The energy required for the following process is $1.96\times {10}^4\mathrm{kJ} {\mathrm{mol}}^{-1}$ . ${\mathrm{Li}}_{\left(\mathrm{g}\right)}\to 3{\mathrm{e}}^{-}+\mathrm{L}{{\mathrm{i}}^{3+}}_{\left(\mathrm{g}\right)}$ . If the first ionization energy of lithium is $520 \mathrm{kJ} {\mathrm{mol}}^{-1}$ , what is the second ionization energy?

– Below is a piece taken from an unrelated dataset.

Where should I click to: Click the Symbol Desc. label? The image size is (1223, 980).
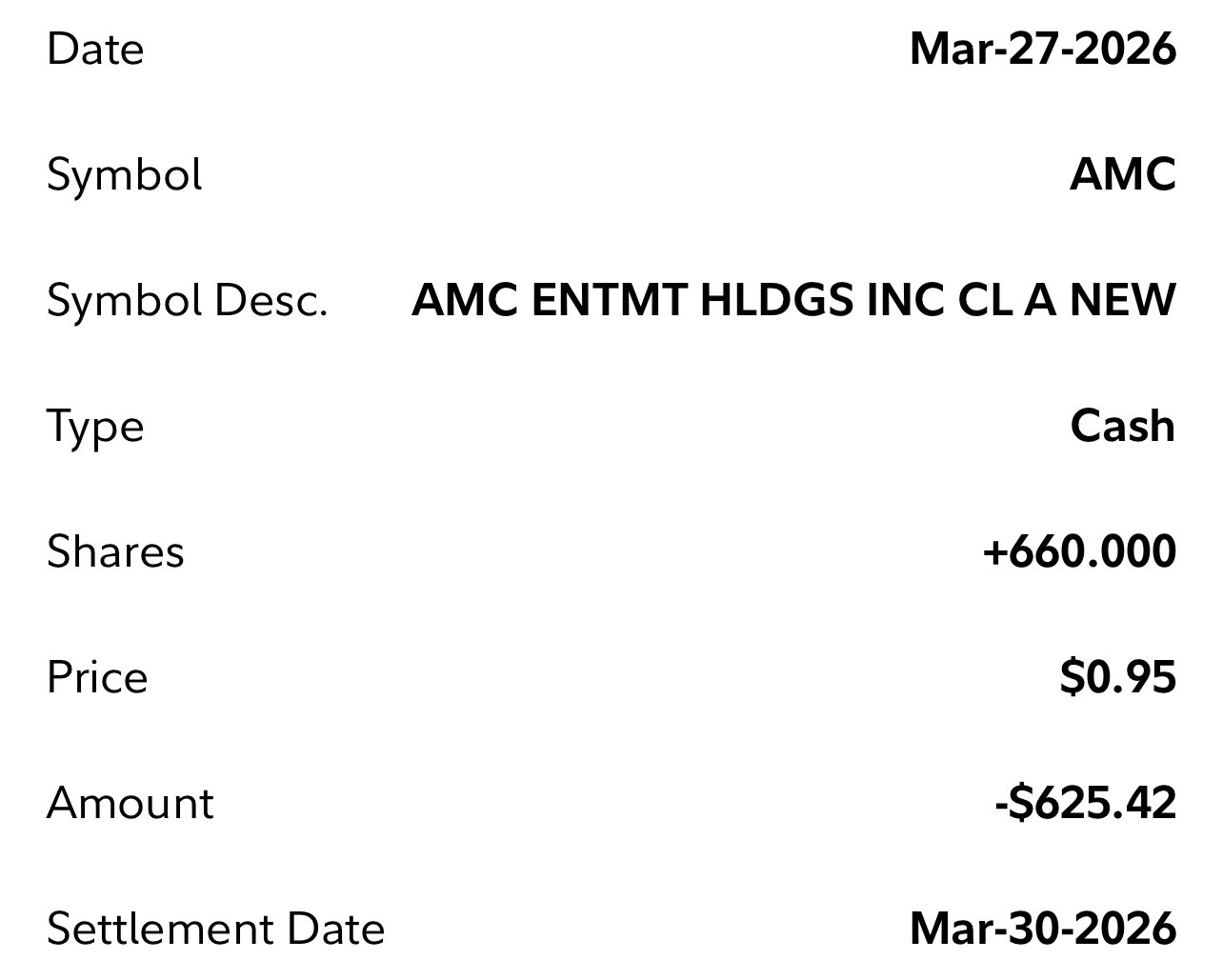pos(187,301)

$\begin{array}{r}\mathrm{Li}\left(\mathrm{g}\right)\to {\mathrm{Li}}^{3+}\left(\mathrm{g}\right)+\mathrm{e};\mathrm{\Delta H}=1.96\times {10}^4{\mathrm{kJmol}}^{-1}\dots .\text{ (i) }\\ \mathrm{Li}\left(\mathrm{g}\right)\to {\mathrm{Li}}^{+}\left(\mathrm{g}\right)+\mathrm{e};{\mathrm{IE}}_1=520\mathrm{kJ}{\mathrm{mol}}^{-1}\dots .\text{ (ii) }\\ {\mathrm{Li}}^{+}\left(\mathrm{g}\right)\to {\mathrm{Li}}^{2+}\left(\mathrm{g}\right)+\mathrm{e};{\mathrm{IE}}_2={\mathrm{a} \mathrm{kJmol}}^{-1}\dots .\text{ (iii) }\\ {\mathrm{Li}}^{2+}\left(\mathrm{g}\right)\to {\mathrm{Li}}^{3+}\left(\mathrm{g}\right)+\mathrm{e};{\mathrm{IE}}_3=\mathrm{b} \mathrm{kJ}{\mathrm{mol}}^{-1}\dots \dots \text{ (iv) }\end{array}$

$\begin{array}{r}\mathrm{b}={\mathrm{E}}_1\text{ for }{\mathrm{Li}}^{2+}\times {\mathrm{N}}_{\mathrm{A}}={\mathrm{E}}_1\mathrm{H}\times {\mathrm{Z}}^2\times {\mathrm{N}}_{\mathrm{A}} =2.18\times {10}^{-18}\times 3^2\times 6.023\times {10}^{23}{\mathrm{Jmol}}^{-1}\\ \\ \therefore \text{ eqs (i), (ii), (iii), (iv) }\\ 1.96\times {10}^4=520+\mathrm{a}+11.81\times {10}^3\\ \mathrm{a}=7270\mathrm{kJ}{\mathrm{mol}}^{-1}\end{array}$